The ICEFISH 2003 cruise has been conceived as an International Collaborative Expedition to collect and study Fish Indigenous to Sub-antarctic Habitats. The specific aims of the proposal are:

  1. Systematics and Evolutionary Studies. Sub-Antarctic and South Temperate Zone notothenioids have been understudied compared with the High-Antarctic species. There is a pressing need to expand our knowledge of the morphology, physiology, and biochemistry of the basal, non-Antarctic notothenioids. With this data in hand, we will be able to evaluate more rigorously numerous questions regarding the origin of the High Antarctic notothenioids. Are the Aadaptations@ described in Antarctic notothenioids truly advantageous, or are they simply traits that have persisted in this group? Are notothenioids an example of an adaptive radiation, a species flock or both? These and related questions will be addressed using both morphological and molecular approaches.
  2. Life History Strategies and Population Dynamics. Our limited understanding of the notothenioids is particularly acute in the ecological realm. The necessity to study large numbers of species, and many individuals per species, throughout a geographically dispersed ecosystem has certainly been an impediment to development of an ecological Weltanschauung (world view) of this group. The ICEFISH 2004 cruise will contribute to remedying this lack of understanding, in particular by linking the understudied Sub-Antarctic ecosystem to the better studied High Antarctic. Furthermore, analysis of the length of larval life and the extent of secondary pelagicism of the larval stages of Sub-Antarctic species will enhance the understanding of recruitment to adult populations and the evolution of these characters in High Antarctic species.
  3. Physiological, Biochemical, and Molecular Biological Investigations of Major Organ and Tissue Systems. Many unusual characters of High Antarctic fishes have been described as Aadaptations@ to their chronically cold environment. Are these characters truly adaptive or merely phyletically persistent traits? This question will be addressed by comparing the regulation of cardiovascular tone and the control of globin and myoglobin gene expression from Sub- and High-Antarctic fishes.
  4. Genomic Resources for the Sub-Antarctic Notothenioids. Nucleic acids (DNA and RNA) from representative Sub-Antarctic notothenioids will be collected and archived for future comparative studies of the genomes of important high- and low-latitude species. Some of the species that we collect may be previously unknown to science, in which case we will be able to provide first descriptions at both the morphological and molecular levels.
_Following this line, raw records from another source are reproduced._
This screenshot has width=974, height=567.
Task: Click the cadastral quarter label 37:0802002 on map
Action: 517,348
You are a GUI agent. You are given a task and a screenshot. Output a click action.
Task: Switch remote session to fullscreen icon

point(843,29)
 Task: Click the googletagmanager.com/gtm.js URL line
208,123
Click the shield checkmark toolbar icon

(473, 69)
The Detrich laboratory will create libraries of these nucleic acids for future dissemination to the biological community.
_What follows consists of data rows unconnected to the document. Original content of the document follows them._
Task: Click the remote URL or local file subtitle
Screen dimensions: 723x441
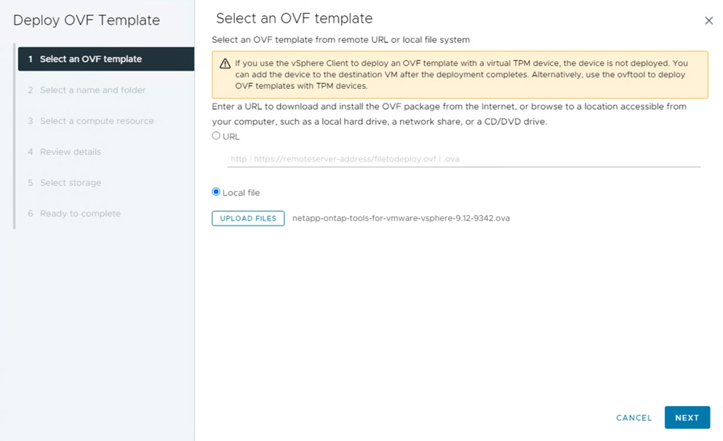Action: pos(340,39)
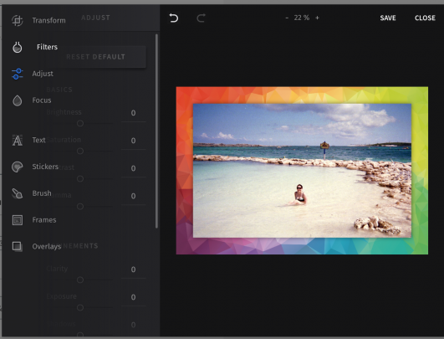Select the Stickers icon
This screenshot has height=339, width=444.
(18, 167)
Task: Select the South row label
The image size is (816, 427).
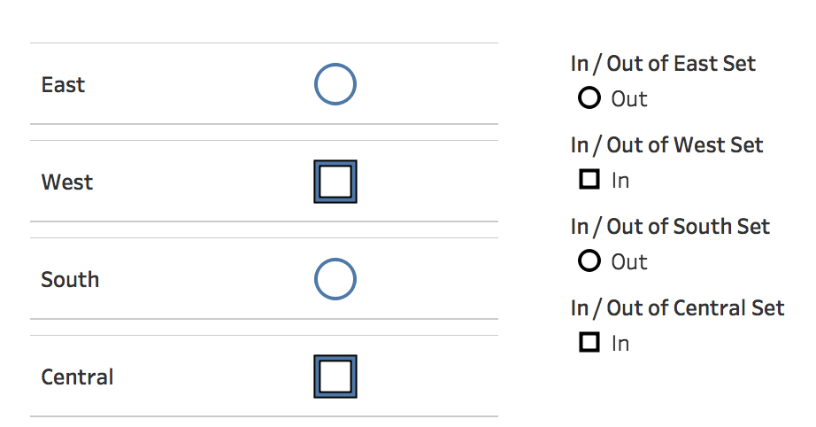Action: pyautogui.click(x=70, y=280)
  5. Ecological Studies of Transitional Benthic Invertebrates. As for the notothenioid fishes, the benthic invertebrates if the Sub-Antarctic and South Temperate Zone have been understudied when compared with High-Antarctic species. Benthic invertebrates will be a significant component of the organisms collected by bottom trawling. Our team of invertebrate biologists will study these organisms to address questions comparable to those of the fish investigations.

In a world that is experiencing changes in global climate, the loss of biological diversity, and the depletion of marine fisheries, the Antarctic, Sub-Antarctic, and their biota offer compelling natural laboratories for understanding the evolutionary impacts of these processes. The proposed work will contribute to development of a baseline understanding of these sensitive ecosystems, one against which future changes in species distribution and survival may be evaluated judiciously.